● **TEXT SECTION**

Daughter’s angst as police investigate whether mother’s body was wrongly donated to medical science

PUBLISHED: 17:11 19 July 2019 | UPDATED: 17:16 19 July 2019

Gwenda Higgins on her 80th birthday Photo: Nicola Wing

Gwenda Higgins on her 80th birthday Photo: Nicola Wing


Police are investigating an allegation that a much-loved mother’s body was handed over to medical science without her consent.

Gwenda Higgins on her 80th birthday Photo: Nicola WingGwenda Higgins on her 80th birthday Photo: Nicola Wing

Gwenda Higgins died in February this year after living with dementia and suffering a stroke.

Her daughter Nicola Wing said she felt her mother's body had been treated like a "piece of meat" and the consent form she apparently signed was dated two days before her death - when she was in a coma in hospital.

Mrs Wing, 55, found out shortly after her mother's death at Colchester Hospital that her body had been donated, and she started to call around medical schools, finally finding her mother at the University of East Anglia (UEA).

Mrs Wing, who lives in Rainham, Essex, said: "It was just a gut instinct that it was not right, and when I asked when the forms had been signed it was two days before she died, but she was in a coma."

After speaking to staff at the UEA, Mrs Wing said they advised the signature on the form was suspicious and to contact the police.

Mrs Wing said the university also said they would cremate her mother on July 10, but when she called to confirm the details she was told the ceremony had already been carried out without her. Professor William Fraser, head of Norwich Medical School, said: "Whilst next of kin and other family members are not able to attend the cremation, they are invited to a thanksgiving service which we regularly hold to acknowledge and thank those who have donated their body to medical research."

Mrs Wing said: "It's like she's been treated like a piece of meat. I just want my mum's ashes."

Prof Fraser said he was unable to comment while a criminal investigation was ongoing, but he said: "Donations are accepted based on fully completed consent forms signed by the individual and independently witnessed, in line with guidance from the Human Tissue Authority (HTA), the national regulator. We acted in line with her request on the forms provided to us."

He added: "As a criminal investigation is taking place, we are holding the ashes, pending the completion of that investigation."

An Essex police spokesman said investigations are ongoing. They said: "An 86-year-old man has been interviewed under caution in relation to this incident. No arrests have been made."

(Saved data entries)
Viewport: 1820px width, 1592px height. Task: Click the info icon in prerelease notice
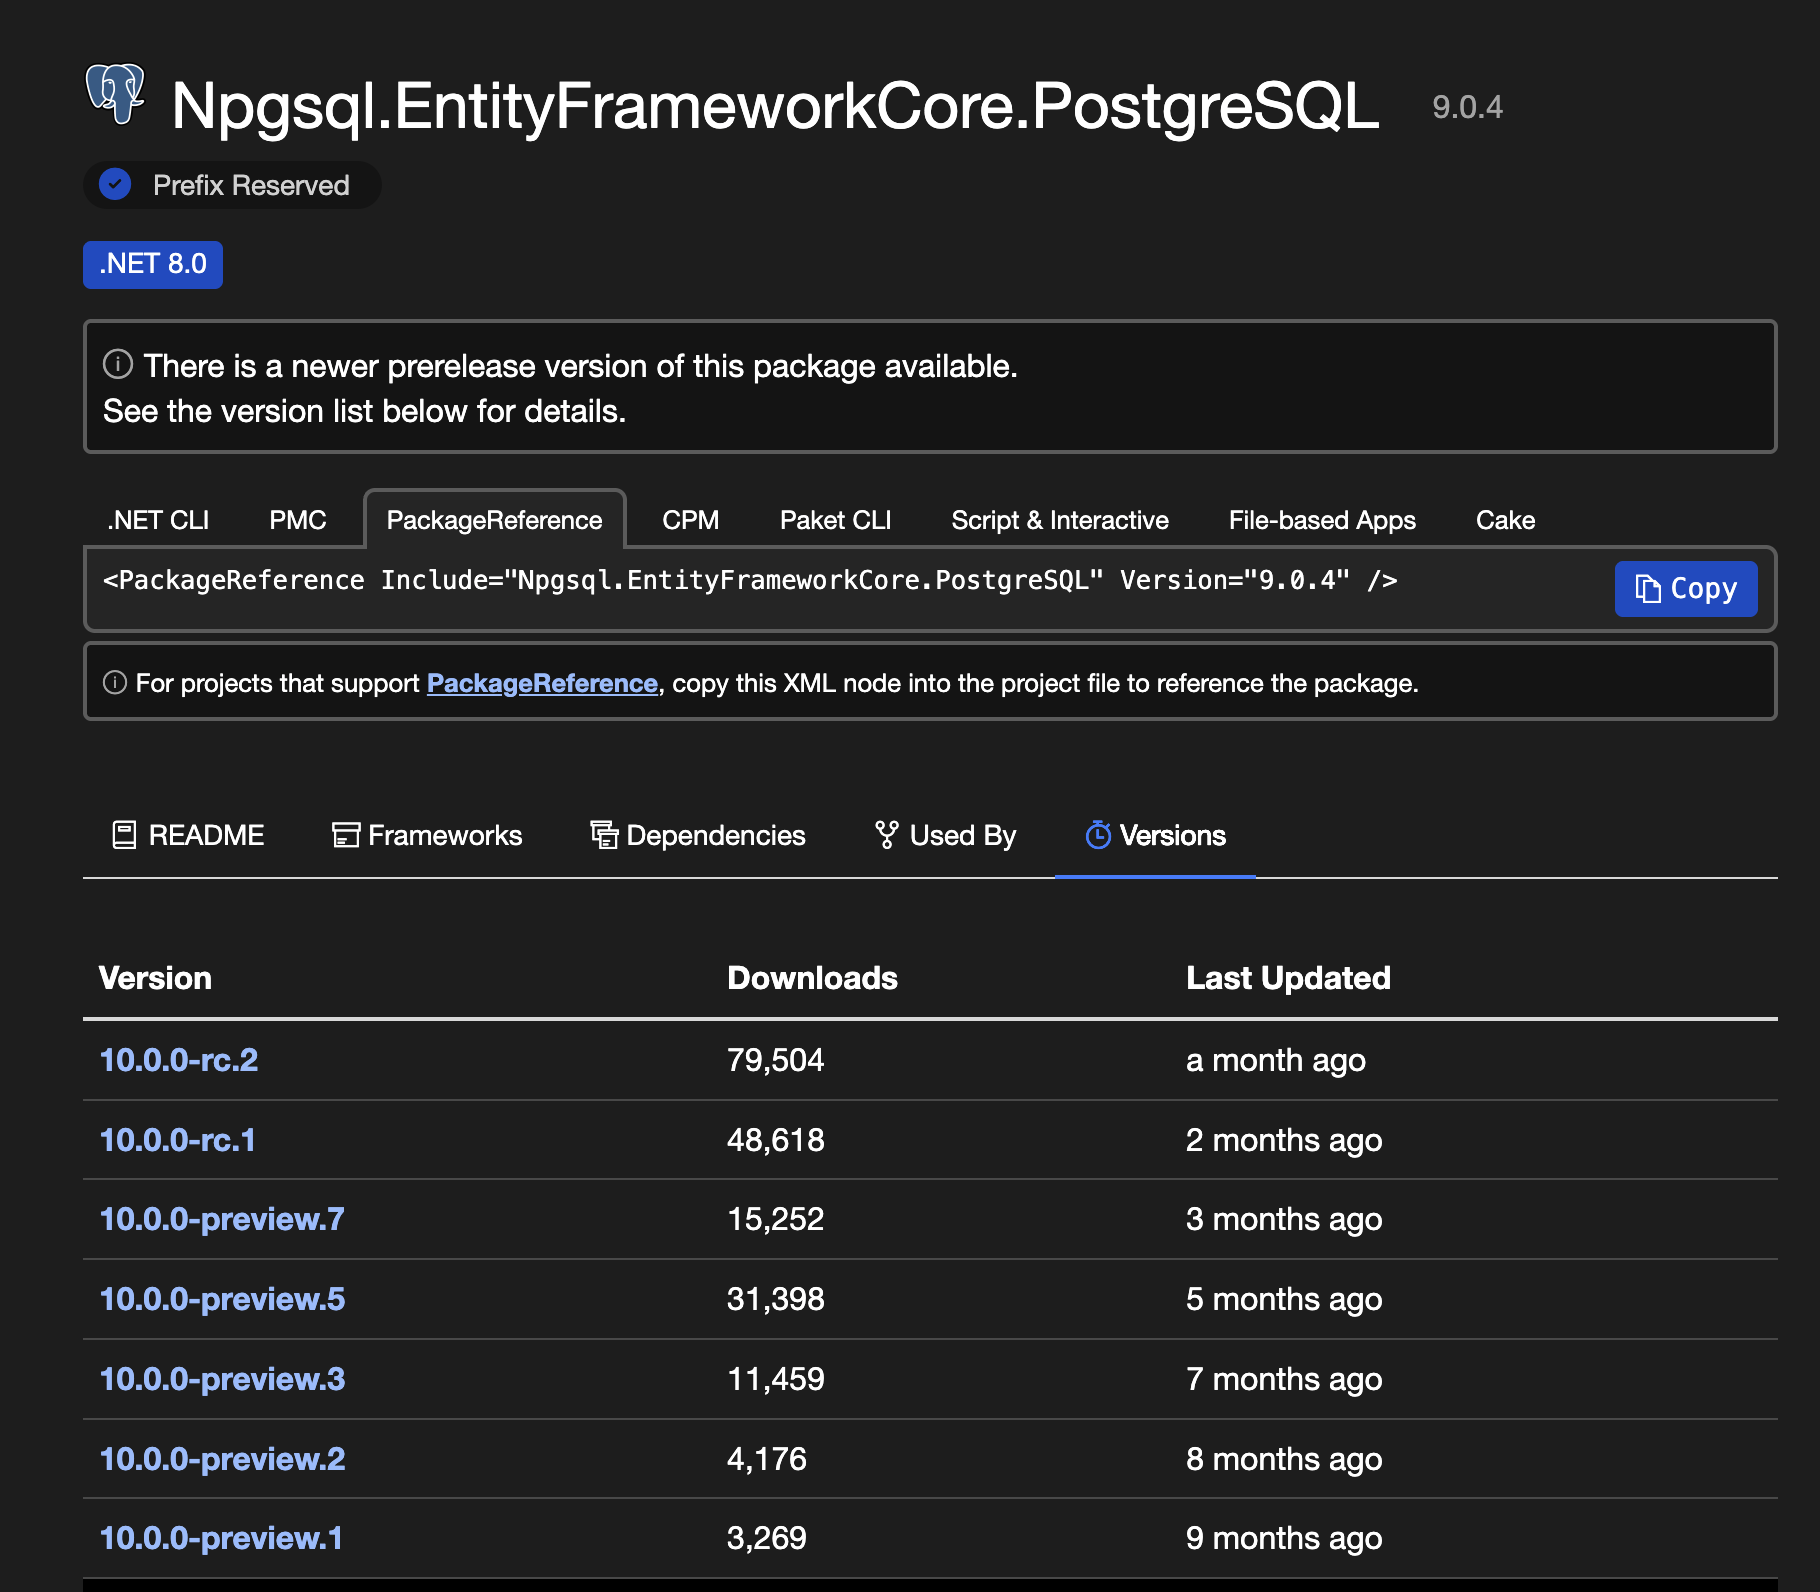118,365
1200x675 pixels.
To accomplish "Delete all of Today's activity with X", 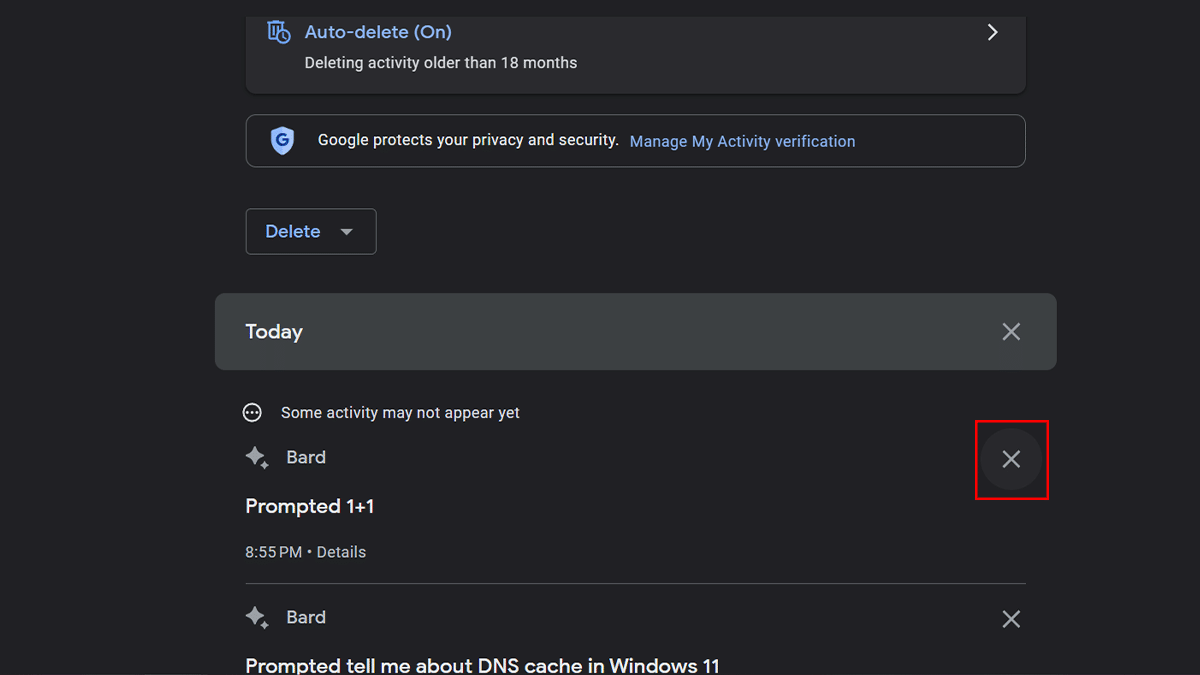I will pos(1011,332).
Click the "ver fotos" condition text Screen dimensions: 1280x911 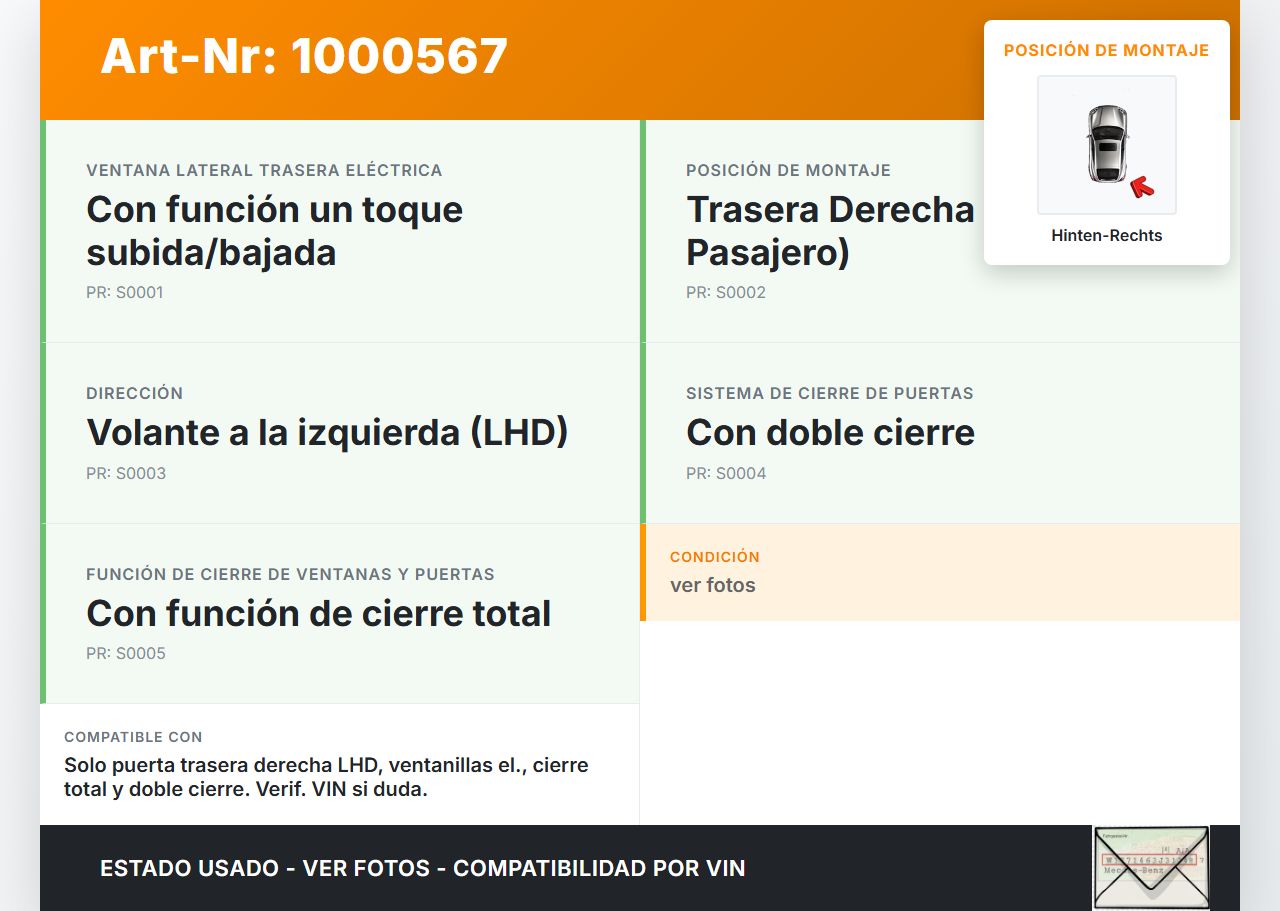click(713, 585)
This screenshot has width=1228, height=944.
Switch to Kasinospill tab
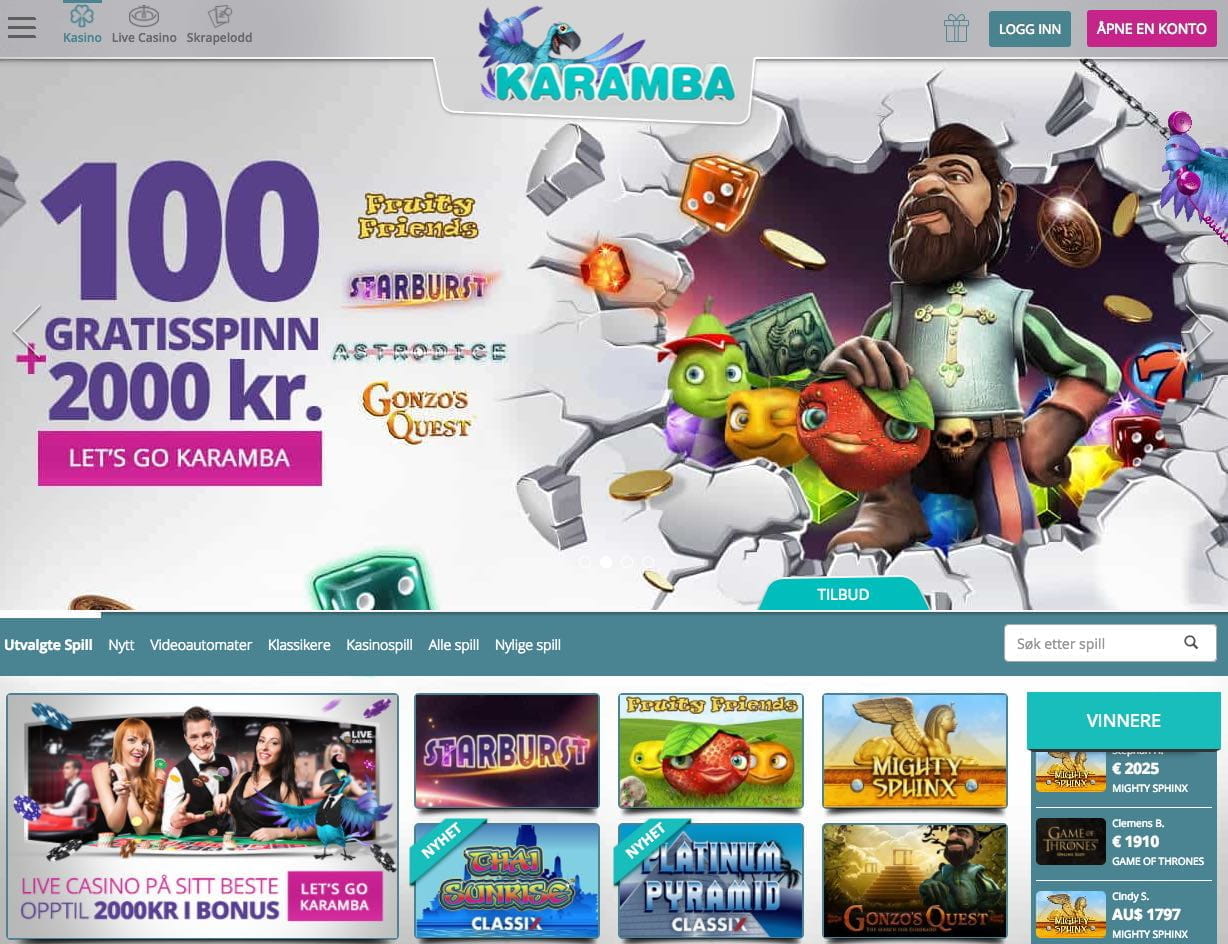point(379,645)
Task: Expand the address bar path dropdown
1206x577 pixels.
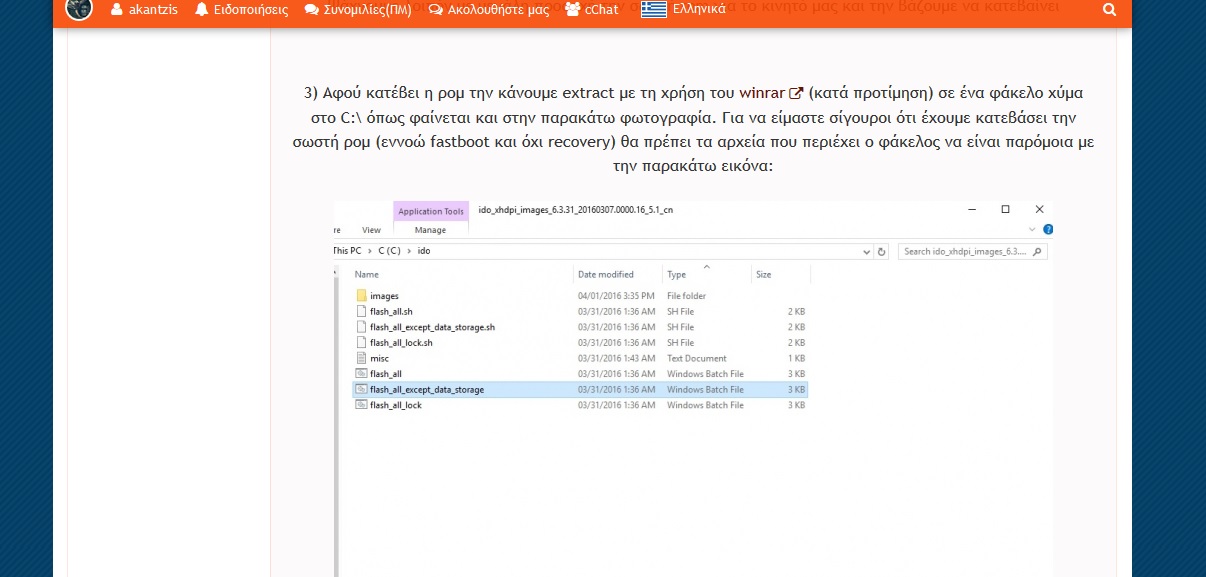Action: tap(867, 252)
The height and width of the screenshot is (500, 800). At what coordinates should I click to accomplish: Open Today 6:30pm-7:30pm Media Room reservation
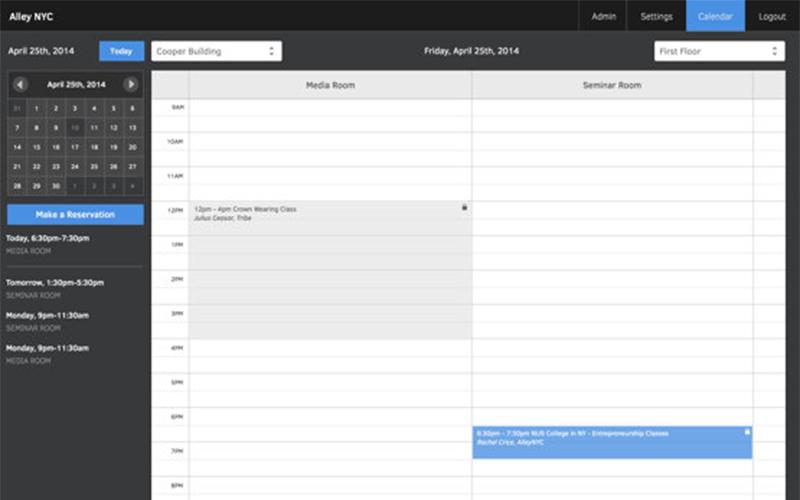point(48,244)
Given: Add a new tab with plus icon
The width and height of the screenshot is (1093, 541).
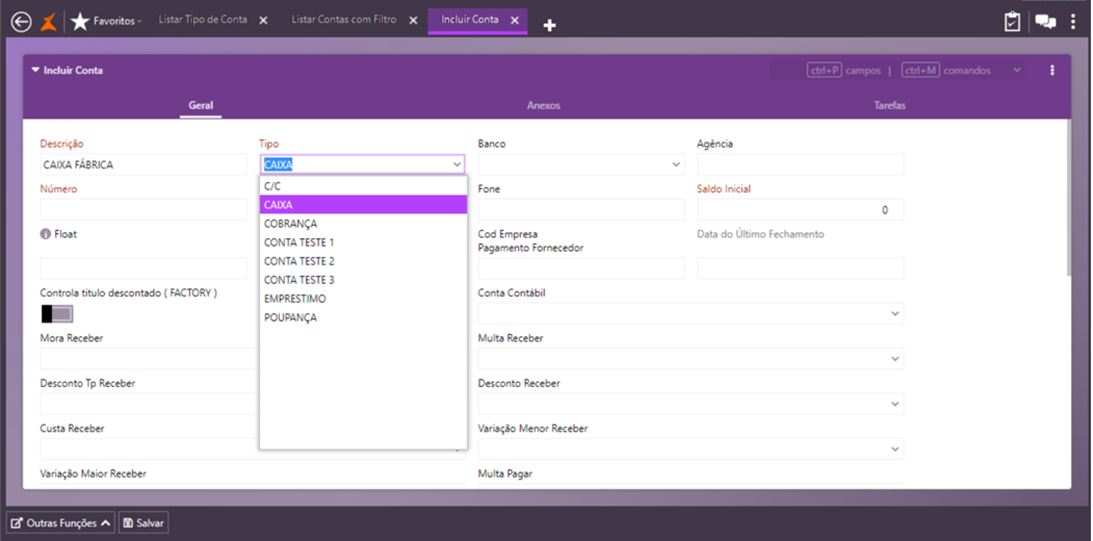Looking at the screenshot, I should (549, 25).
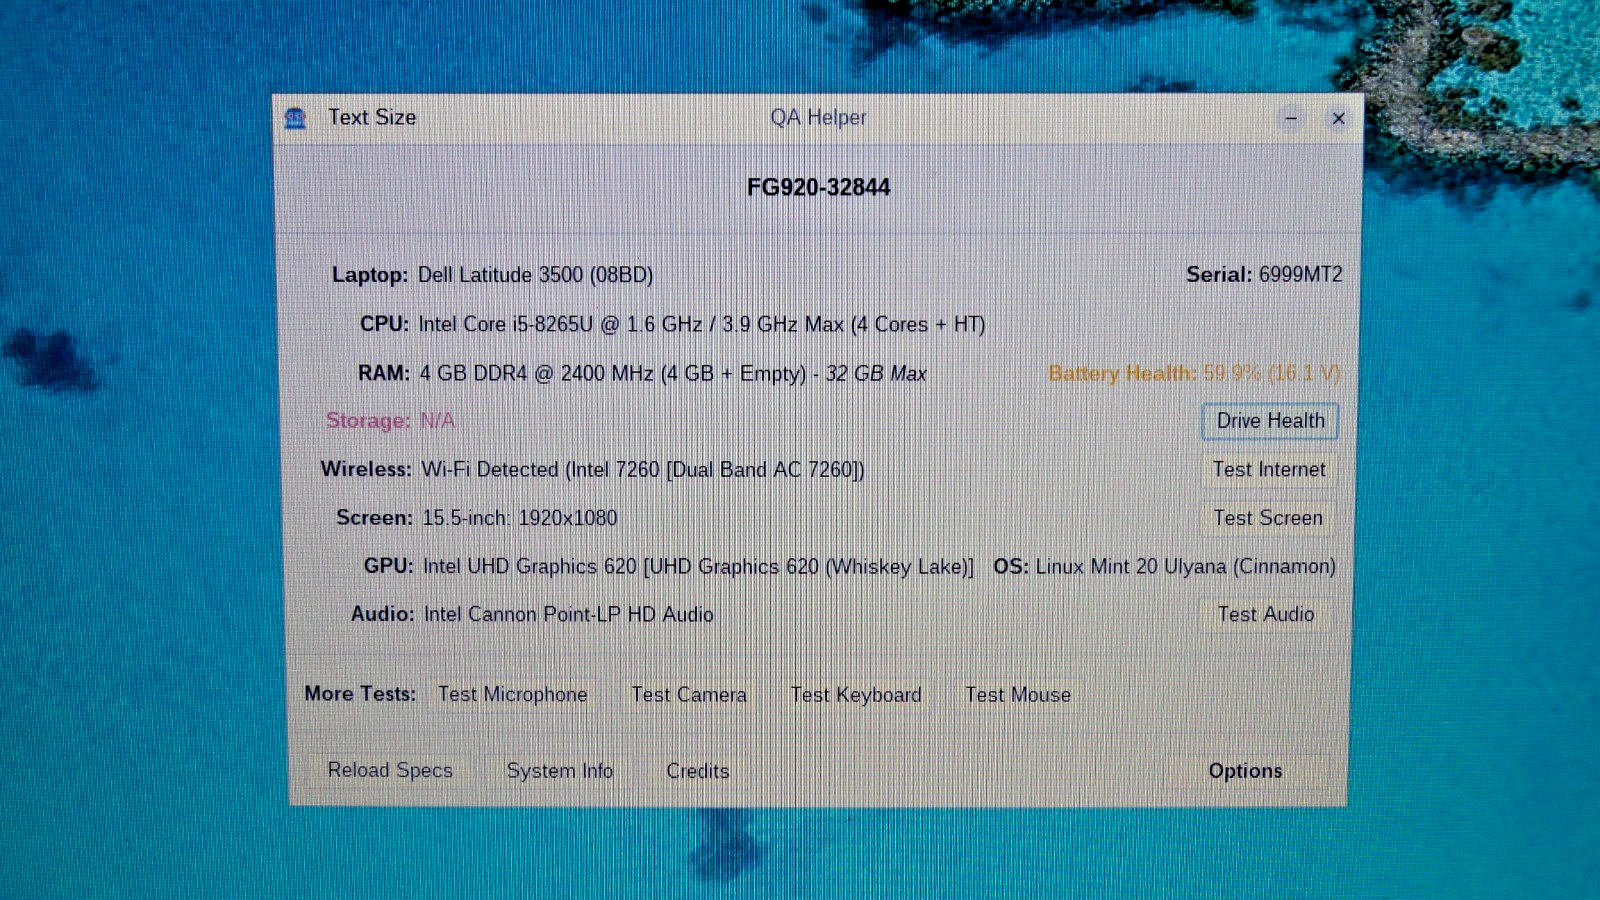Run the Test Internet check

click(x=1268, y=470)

● **TASK 1**
According to the news report, why is the university keeping Gwenda Higgins's ashes for now? Answer in one to three sentences.
● **TASK 2**
Answer these questions from the news report:
(a) At which hospital did Gwenda Higgins die?
(b) Where does Nicola Wing live?
(c) How old is the man who was interviewed under caution?
● **TASK 3**
Decide whether each statement agrees with the news report. Answer yes or no, and quote the words that decide it.
(a) Nicola Wing was present at her mother's cremation.
(b) Police have made an arrest in the case.
(c) Nicola Wing located her mother's body at the University of East Anglia.

● **TASK SOLUTION 1**
The university is holding the ashes because a criminal investigation is taking place. It will keep them until that investigation is completed.

● **TASK SOLUTION 2**
(a) Colchester Hospital
(b) Rainham, Essex
(c) 86

● **TASK SOLUTION 3**
(a) No: "she was told the ceremony had already been carried out without her"
(b) No: "No arrests have been made."
(c) Yes: "finally finding her mother at the University of East Anglia (UEA)"